"It's like a garden, in that still space before the dawn."
"Sometimes it's almost terrible up here, then. As if the night were some indescribable vengeance that had blotted all life from the world, and as if everything were being created anew without any memory of death or pain. I have never seen anything, except the sea, wake like the city does to a new life. A new life, every twenty-four hours. And no matter how many you spoil, there's another waiting, and you can drop the spoiled one into the night."
The gold and scarlet were fading to saffron and silver. A star peeped from the edge of a pale green pool.
"It would do that—or else make you feel there was no use in anything."
"I don't think it would ever make you feel like that really, not for long anyhow. The rhythm in it is so evidently a law—you've got to be a part. There's nothing else for you to be."
"An absolutely materialistic logic doesn't seem to fit, exactly, does it?"
"No, it doesn't. A few dawns and sunsets shake it terribly. They make you feel like a child, listening to a fairy story, that you know is true, no matter how much the grown-ups scoff."

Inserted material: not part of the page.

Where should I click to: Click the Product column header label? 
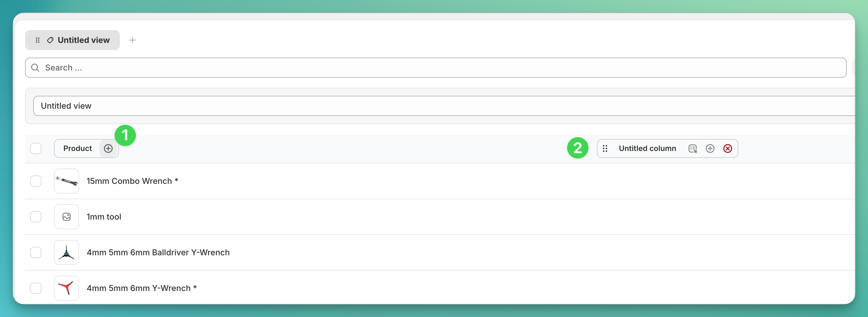[x=78, y=148]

"May I come sometimes and listen to the fairy story, too?" Jerome asked so simply, so like a child, that Jean felt her threat tighten.
"Whenever you want to. Don't bother to let me know. Just come—whenever you're blue or lonely—or just logical and materialistic."
Jerome laughed and, on the lighter note, they began to get supper. When it was ready, Jean spread the small table outside, where space opened most widely to the Jersey shore. As they ate, and Jean told of the "kind ladies" to whom a Consumers' League was still a form of charity to the workers, the last shreds of color faded from the sky. Shy stars ventured boldly out and the gray deepened to night-blue.